Lorsqu'on porte ces alliages à haute temperature, le cuivre qu'ils contiennent à tendance à s'accumuler aux joints de grains. C'est un phénomène metallurgique connu des soudeurs appelé segregation. Carricaturellement localement l'alliage ressemble à un composite avec des grains de metal resistant enrobés de fines lamelles de cuivre. Des micro-fissures peuvent apparaître aux joints de grains dans la ZAT. ZAT, c'est important. Dans la zone fondue, on pourrait essayer de modifier la composition du metal d'apport. Dans la ZAT, on subit sans pouvoir agir. Ces microfissures à leur naissance ne sont pas très dangereuses car très locales
Mais elles peuvent se propager en service par phénomène de fatique et provoquer la rupture de la piece même soumise à des contraintes calculees moyennes (macroscopiques) relativement faibles. Il est facile d'imaginer qu'au fur et à mesure que la fissure de fatigue progresse, la section réelle soumise à l'effort diminue.
Contrainte = Force / section réelle.
A un moment, la section utile a tellement diminué que la contrainte locale depasse la valeur de la limite à la rupture.
La piece se rompt.
C'est dommage parce que du point de vue operatoire ce travail a été conduit de main de maître. Le résultat est magnifique. J'ai usiné et soudé pas mal de pieces critiques. Mais ça j'ai toujours refusé de le faire. Non pas parce que je sais que ça cassera, mais parce que je ne sais pas si ça tiendra
Si j'avais fait ce travail que je considere comme du super boulot sur le plan operatoire je réserverais cette piece à un "show-bike" (becane d'exposition) pour eviter tout risque.

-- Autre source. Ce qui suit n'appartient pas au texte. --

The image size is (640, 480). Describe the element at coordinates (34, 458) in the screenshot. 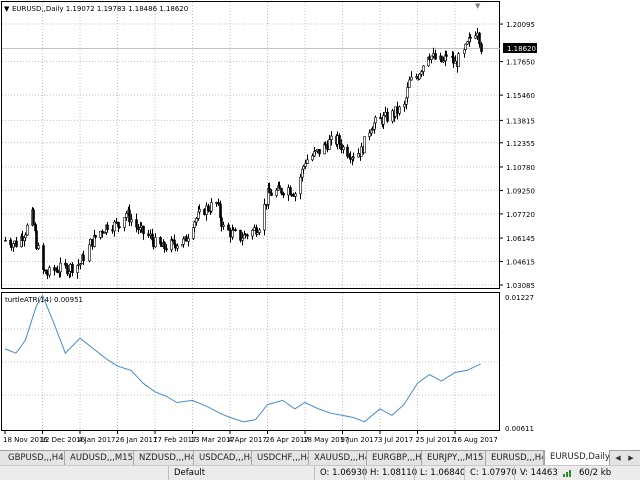

I see `tab-gbpusd-h4: GBPUSD,,,H4` at that location.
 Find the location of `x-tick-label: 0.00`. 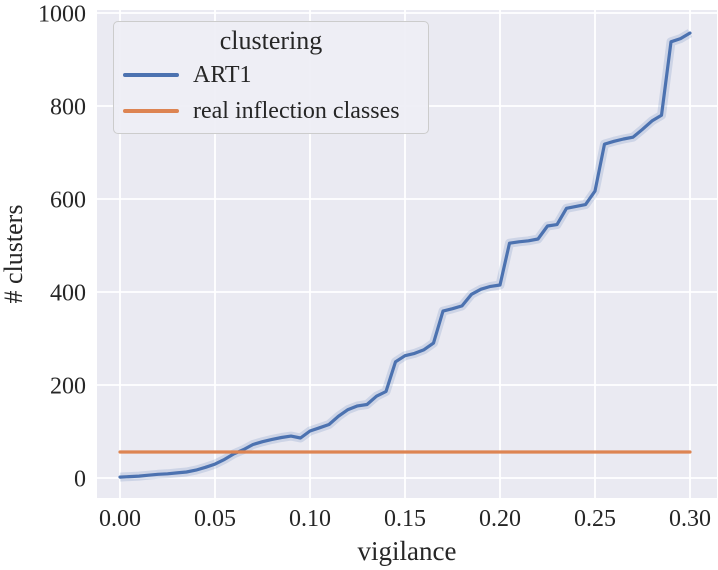

x-tick-label: 0.00 is located at coordinates (120, 519).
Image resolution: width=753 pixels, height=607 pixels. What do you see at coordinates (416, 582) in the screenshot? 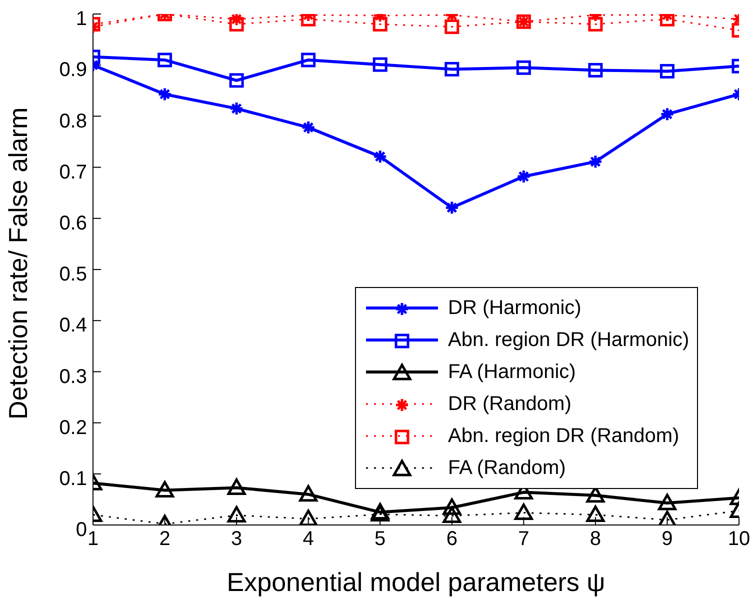
I see `x-axis-title: Exponential model parameters ψ` at bounding box center [416, 582].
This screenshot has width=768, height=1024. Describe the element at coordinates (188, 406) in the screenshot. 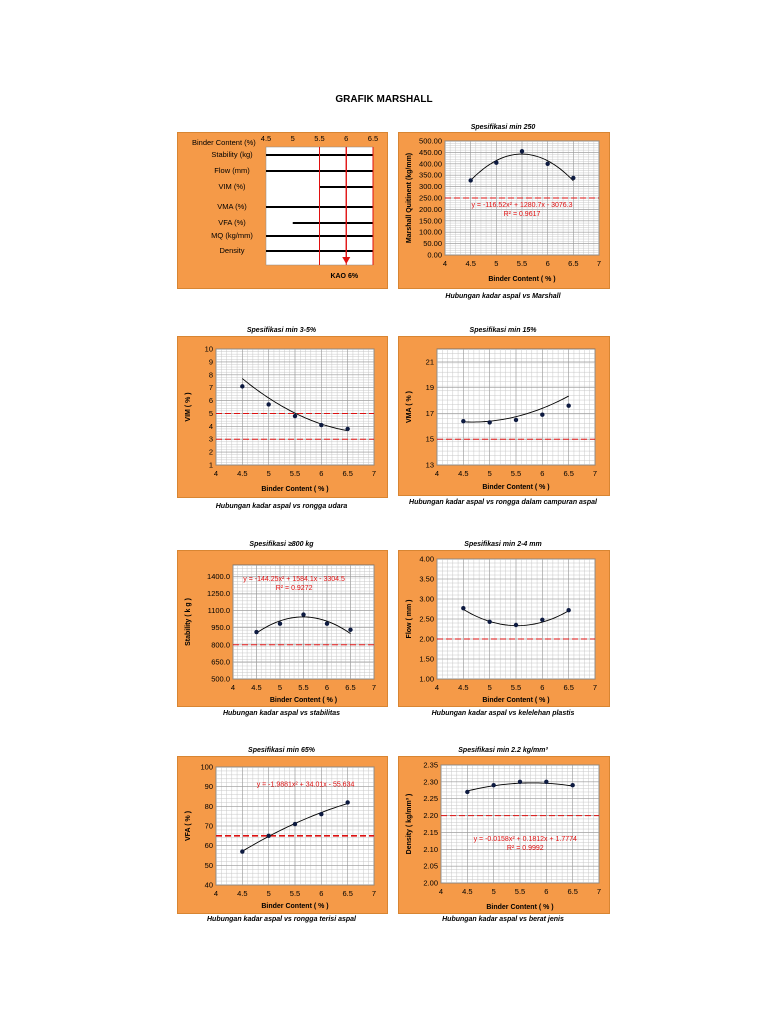

I see `y-axis-title: VIM ( % )` at that location.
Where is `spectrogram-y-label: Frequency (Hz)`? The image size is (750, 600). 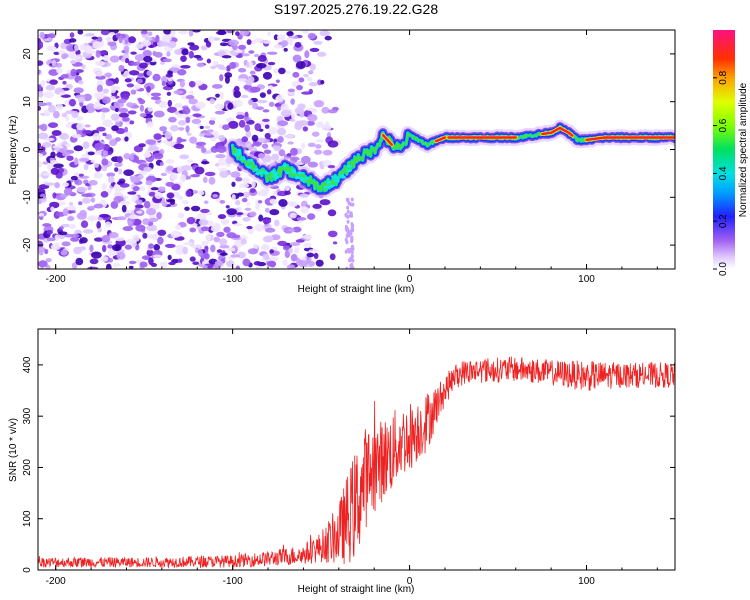
spectrogram-y-label: Frequency (Hz) is located at coordinates (14, 150).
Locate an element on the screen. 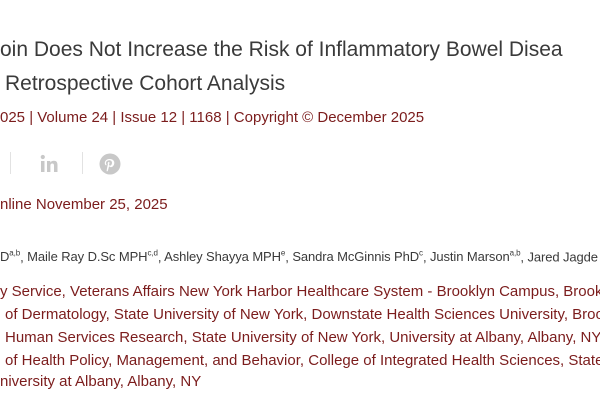 This screenshot has height=403, width=600. author-name: Jared Jagde is located at coordinates (562, 257).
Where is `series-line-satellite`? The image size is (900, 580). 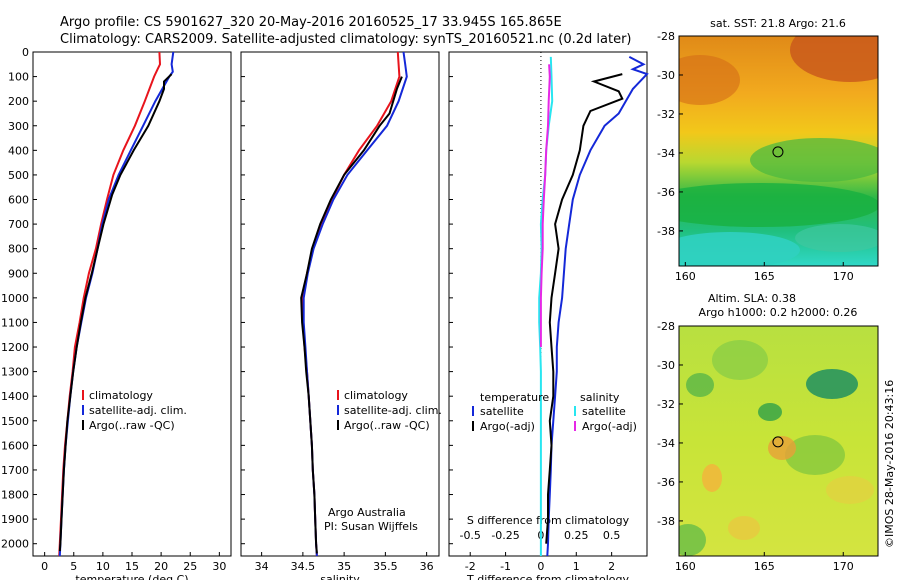 series-line-satellite is located at coordinates (598, 306).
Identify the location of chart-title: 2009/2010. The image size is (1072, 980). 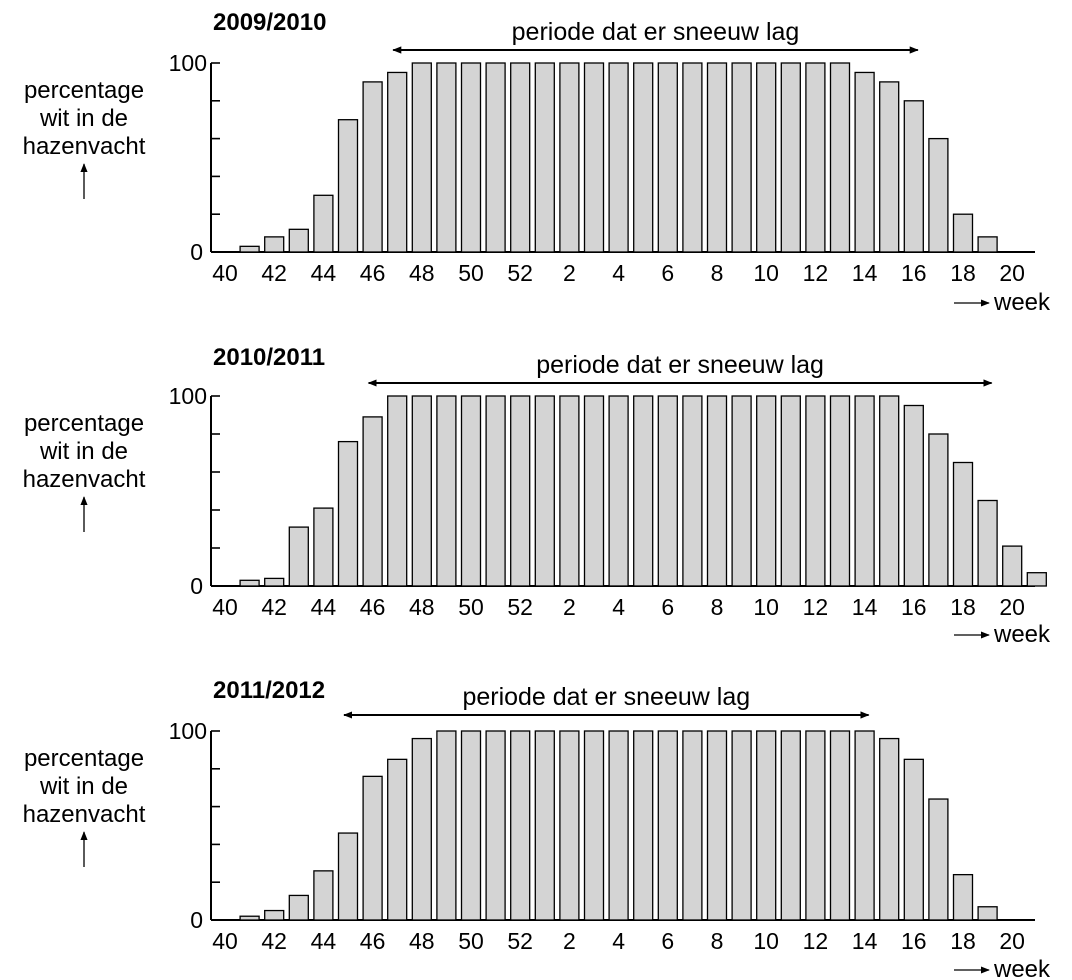
(270, 22).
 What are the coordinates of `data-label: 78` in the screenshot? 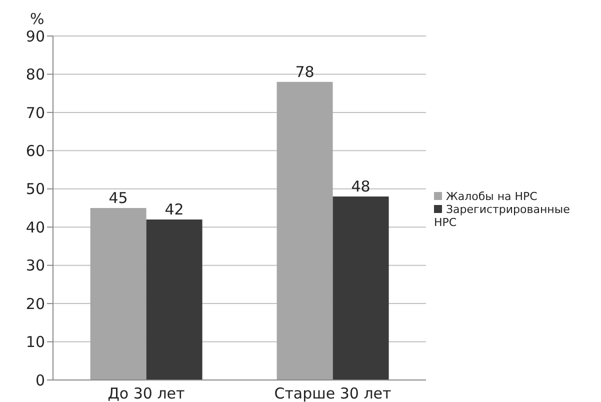 It's located at (304, 72).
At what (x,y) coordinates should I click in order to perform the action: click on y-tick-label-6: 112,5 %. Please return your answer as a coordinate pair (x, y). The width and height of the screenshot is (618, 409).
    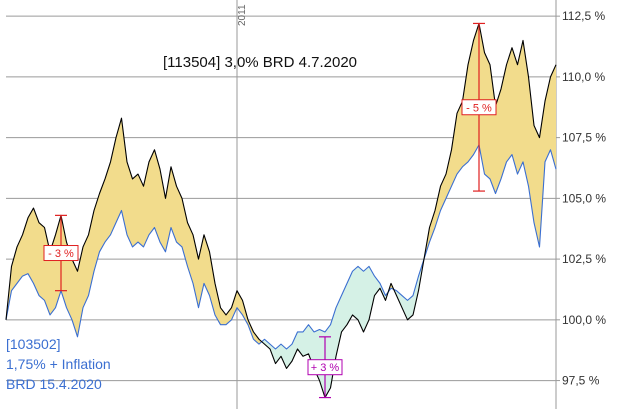
    Looking at the image, I should click on (584, 16).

Cela dit, un de mes amis soude de l'AU4G pour des pieces de motos de course depuis des annees malgré mes mises en garde. Il ne semble avoir jamais connu la moindre avarie jusquà présent.
Un risque existe. Il est possible qu'une defaillance se produise. Quand et avec quelle probabilité ? Je ne sais pas. Ça sort de mes competences.